Answer: He can’t. It’s just one more example of how political affiliation is more for convenience in getting elected than a statement of values or guarantee of where you stand.
Another place where both parties have an abysmal record for acting in accord with the wishes of the people is border control and immigration sanity. Don’t forget — it was President Bush who tried to push through amnesty for illegal immigrants, with the support of many Democrats and Republicans in Congress.
And it wasn’t the Republican Party that stopped that disaster from happening; it was the American people, rousing from their slumber long enough to slam a sledgehammer of email, faxes and phone calls into the Capitol. Congress got the message — barely. The amnesty bill was shut down and people started talking about enforcing border security instead of legalizing criminal behavior.
But as always happens, the powers that be were just waiting for America to go back to sleep — Democrats kept talking about “comprehensive immigration reform,” the code words for amnesty, and Republicans kept trying to figure out how they could vote for it and still get re-elected.
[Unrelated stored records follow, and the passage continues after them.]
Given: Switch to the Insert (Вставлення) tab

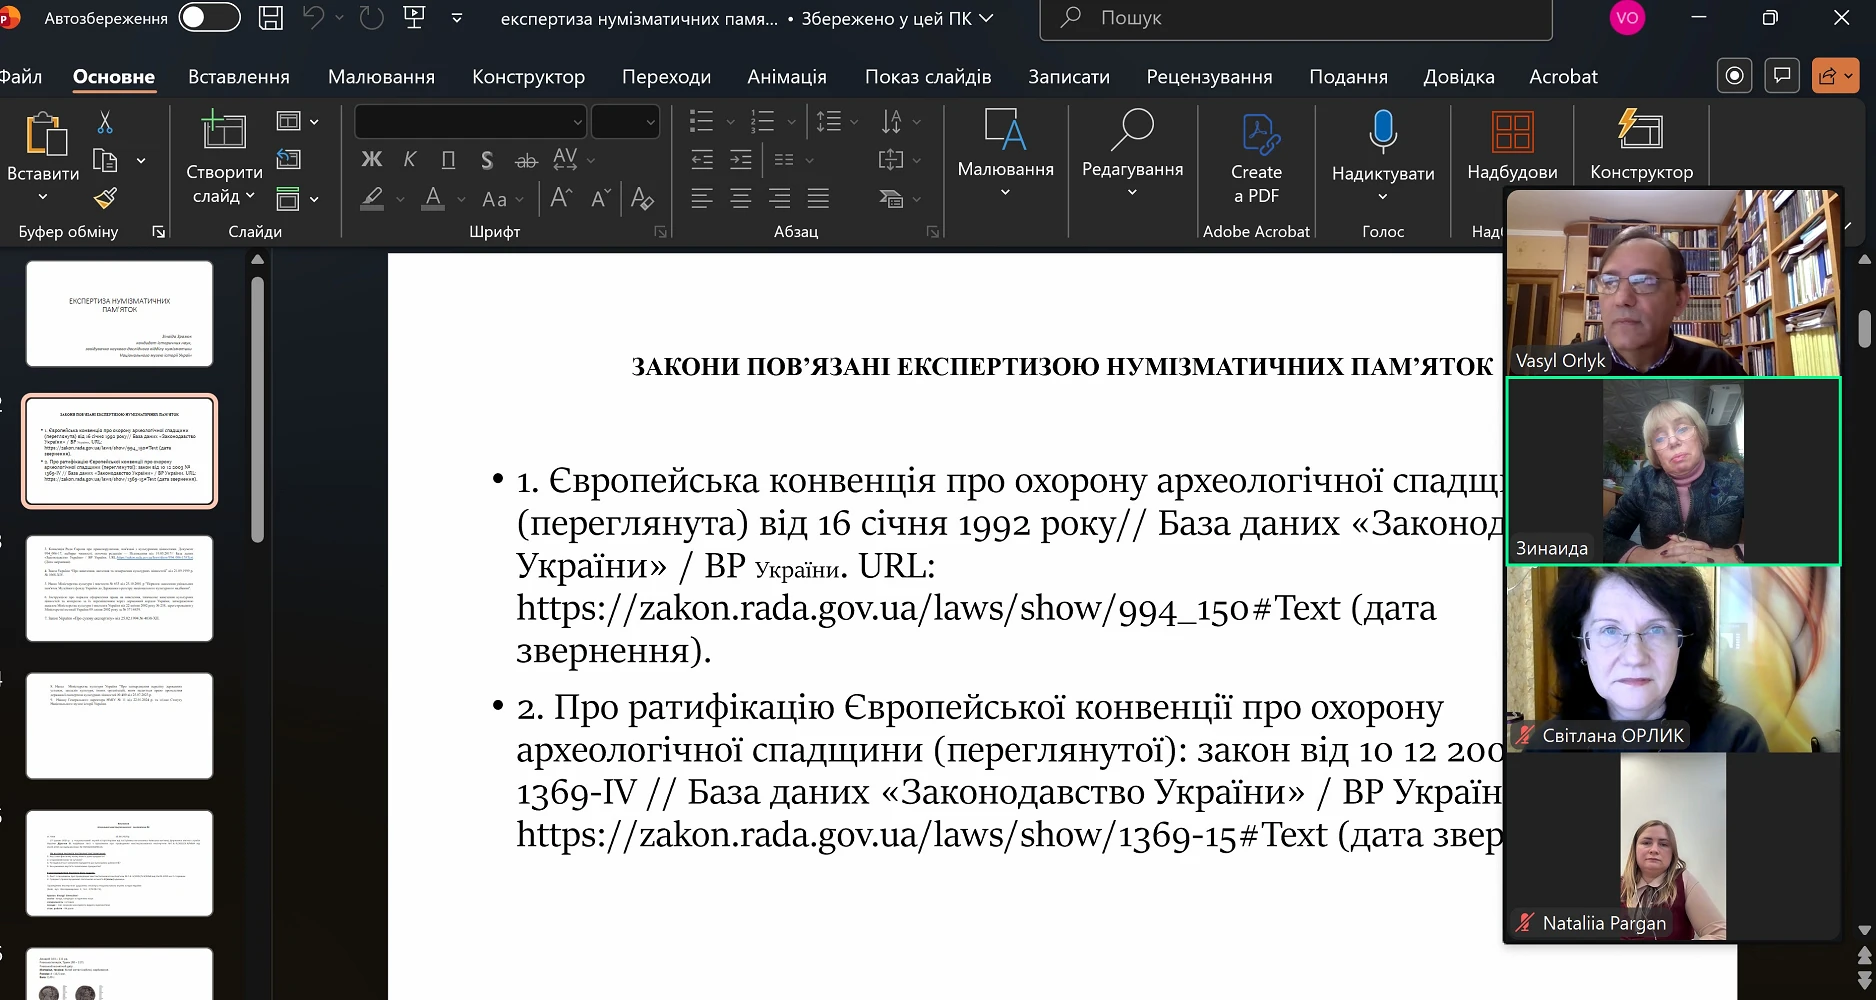Looking at the screenshot, I should tap(238, 77).
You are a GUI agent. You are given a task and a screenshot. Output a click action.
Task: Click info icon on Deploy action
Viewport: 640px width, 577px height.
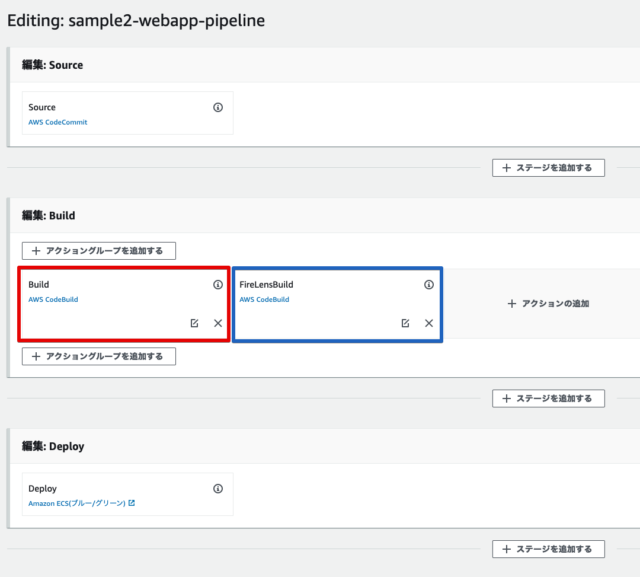point(218,488)
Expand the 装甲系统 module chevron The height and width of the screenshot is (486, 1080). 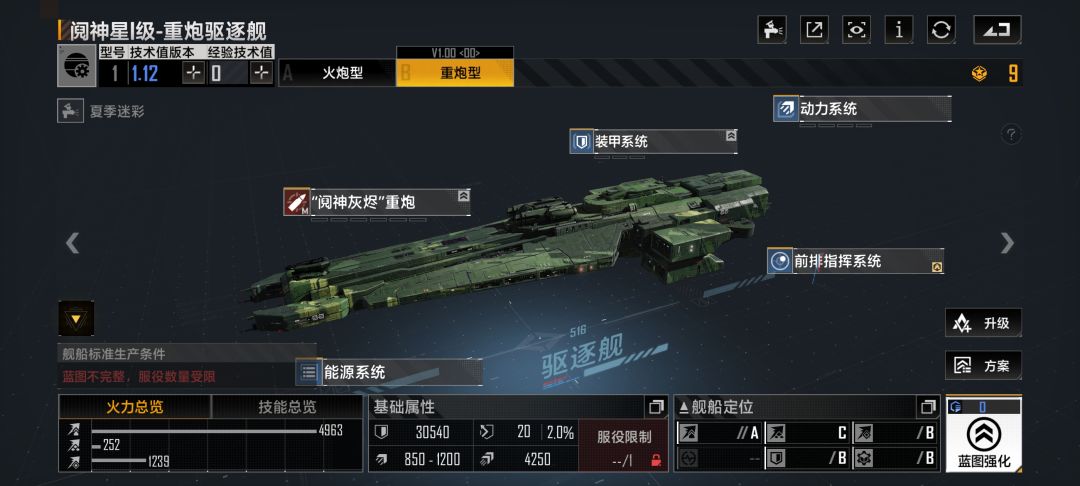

A funny thing happened on the way to the re-vote that many in Congress had hoped for, however; the Tea Party movement emerged, partly as a followup to the amnesty fight and partly as a bulwark against increased government spending that was proposed in the wake of the 2008 economic collapse.
What the Tea Party realized long before most people did was that 20 million illegal aliens inside our borders are a huge drain on government services and taxpayer dollars. If we are against government spending money on citizens, we are adamant in our opposition to spending money to protect people who have broken the law to take advantage of our hospitality.
But if you think that Republicans are going to take the common sense approach to the immigration crisis, just take a look at Utah to see how wrong you are.
In a state that is arguably the most Republican in the country, a bill was recently signed into law that allows illegal immigrants to become legal residents of Utah. That’s right. Pay a fine of $2,500 and be on the road to not just a driver’s license, but also in-state tuition, safety-net benefits, and possibly even the right to vote! Talk about a path to citizenship!
Democrats are no doubt giddy over such a development, but the problem is that it would take federal approval to work — and if the feds were to allow Utah to develop its own immigration policy, it would also have to acknowledge the right of Arizona to do the same thing.
Since Arizona wants to do the right thing and send illegals aliens back to their homes in Mexico and elsewhere, that’s never going to happen!
But in the meantime, we are left with the incredibly important lesson that party membership is no guarantee of common sense, nor a safeguard against hypocrisy or foolishness. If you trust a political party to do the right thing, you aren’t paying attention.
Don’t trust Democrats, don’t trust Republicans, don’t even trust the Tea Party. If you expect anything to get done, trust yourself. Speak up, speak louder, speak until you are heard. Don’t let someone else do it — because they aren’t always speaking for you, and by the time you figure that out, it’s often too late.